I want to post an article from Common Dreams but cannot find how to do that. I copied it and pasted it into a word doc but it doesn't look right, too small. Maybe this board auto fits it? How please? Thanks!
I'm testing posting an article from the site Common Dreams
Published on Wednesday, August 5, 2009 by Creators Syndicate Non-Organic Organic Food
by Jim Hightower
When it comes to a healthy diet, I am not a purist. Too late for that because I grew up eating such culinary concoctions as toasted sandwiches constructed of Spam, white bread and that oddly orange, oddly spongy cheeselike stuff known as Velveeta.
As an adult, I even have been irresponsible enough to serve as a taster, judge and promoter of Spam creations that were served at a now-defunct annual event held in my town of Austin, Texas.
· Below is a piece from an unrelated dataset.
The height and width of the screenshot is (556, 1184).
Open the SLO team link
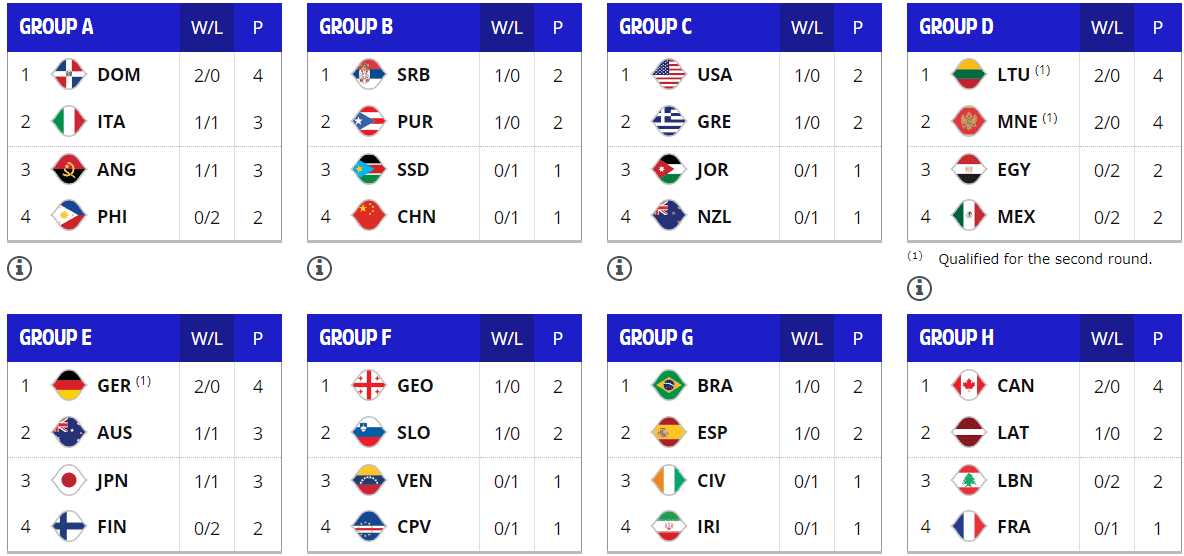(x=413, y=433)
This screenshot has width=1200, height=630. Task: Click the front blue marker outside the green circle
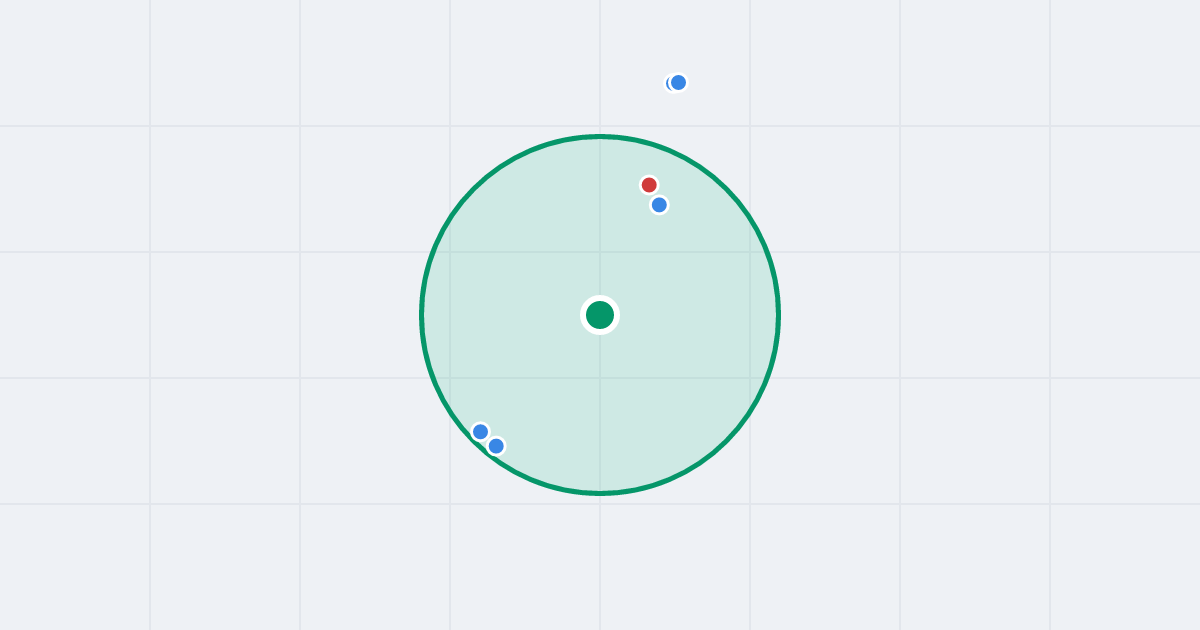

Called "Spamarama," the festival featured unspeakable and (often unswallowable) dishes made from the gelatinous, pink potted meat, including — get ready to gag — Spam ice cream.
So I am not quick to criticize every little diversion from 100 percent wholesomeness. For example, even though I've been an early and ardent advocate of organic production, I recognize that there are certain times when processors of organic foods (from beer to cheese) are unable to get essential ingredients that are produced organically. Thus, non-organic hops sometimes are allowed in organic beer. Indeed, the original law creating the U.S. Department of Agriculture's "certified organic" program recognizes such realities, allowing up to 5 percent of a certified product to consist of non-organic ingredients.
This exemption, however, was not intended to be a free-for-all loophole for dilution of the USDA's organic standard. Two strong caveats were attached to that 5 percent allowance. First, any non-organic substance has to be approved by the National Organic Standards Board. Second, the explicit intent of the law was for producers and processors to be in active pursuit of all organic ingredients, moving away from synthetic and non-organic substances as quickly as the real things could be found.
Enter from stage right: corporate agribusiness and Barbara Robinson. With the phenomenal growth in consumer demand for organic products, such giants as Kraft and Dean Foods have rushed to capture this multibillion-dollar market, except they don't want to play by the rules. Big Food found its enabler in Robinson, who was chosen to administer the organic program during the George W. Bush years.
Consulting regularly with the corporate powers, Robinson has brought synthetic after synthetic under the organic label. At the start of the certification program, 77 non-organic ingredients were on the allowable list, which was supposed to shrink as time passed. Today 245 ingredients are listed.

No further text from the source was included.